++++ Record excerpts ++++
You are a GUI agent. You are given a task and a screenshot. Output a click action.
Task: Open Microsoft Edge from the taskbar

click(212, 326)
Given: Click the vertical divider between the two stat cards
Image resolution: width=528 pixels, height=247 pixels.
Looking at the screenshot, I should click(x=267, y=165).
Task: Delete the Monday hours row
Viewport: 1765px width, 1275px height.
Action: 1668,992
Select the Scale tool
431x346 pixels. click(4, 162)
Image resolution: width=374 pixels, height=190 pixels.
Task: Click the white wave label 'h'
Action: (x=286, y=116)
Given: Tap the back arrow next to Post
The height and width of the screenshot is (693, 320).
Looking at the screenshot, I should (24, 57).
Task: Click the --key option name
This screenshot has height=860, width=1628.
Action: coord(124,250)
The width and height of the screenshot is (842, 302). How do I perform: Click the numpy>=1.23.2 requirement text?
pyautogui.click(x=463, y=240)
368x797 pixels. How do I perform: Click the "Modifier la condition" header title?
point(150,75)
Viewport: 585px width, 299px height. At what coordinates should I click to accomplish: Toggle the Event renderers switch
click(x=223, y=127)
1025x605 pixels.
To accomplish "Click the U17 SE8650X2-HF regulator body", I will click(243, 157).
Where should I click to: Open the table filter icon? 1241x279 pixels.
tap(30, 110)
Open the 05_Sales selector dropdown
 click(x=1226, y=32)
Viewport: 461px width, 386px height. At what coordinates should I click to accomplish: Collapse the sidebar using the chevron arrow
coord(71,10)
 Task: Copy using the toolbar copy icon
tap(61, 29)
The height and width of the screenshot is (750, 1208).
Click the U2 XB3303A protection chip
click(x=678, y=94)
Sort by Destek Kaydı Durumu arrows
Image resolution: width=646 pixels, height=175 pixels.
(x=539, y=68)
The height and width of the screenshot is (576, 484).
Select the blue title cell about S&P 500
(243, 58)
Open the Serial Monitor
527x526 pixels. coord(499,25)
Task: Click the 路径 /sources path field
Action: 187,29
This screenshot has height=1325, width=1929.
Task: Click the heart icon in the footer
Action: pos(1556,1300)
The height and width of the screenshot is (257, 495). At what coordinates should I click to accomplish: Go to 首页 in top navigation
++++
■ Action item ■
Only the lines from the one containing "The height and width of the screenshot is (750, 1208)." through the one containing "The height and width of the screenshot is (576, 484)." are to be retyped, both boundary lines included, with no other material.

■ Answer box ■
The height and width of the screenshot is (750, 1208).
Click the U2 XB3303A protection chip
click(x=678, y=94)
Sort by Destek Kaydı Durumu arrows
Image resolution: width=646 pixels, height=175 pixels.
(x=539, y=68)
The height and width of the screenshot is (576, 484).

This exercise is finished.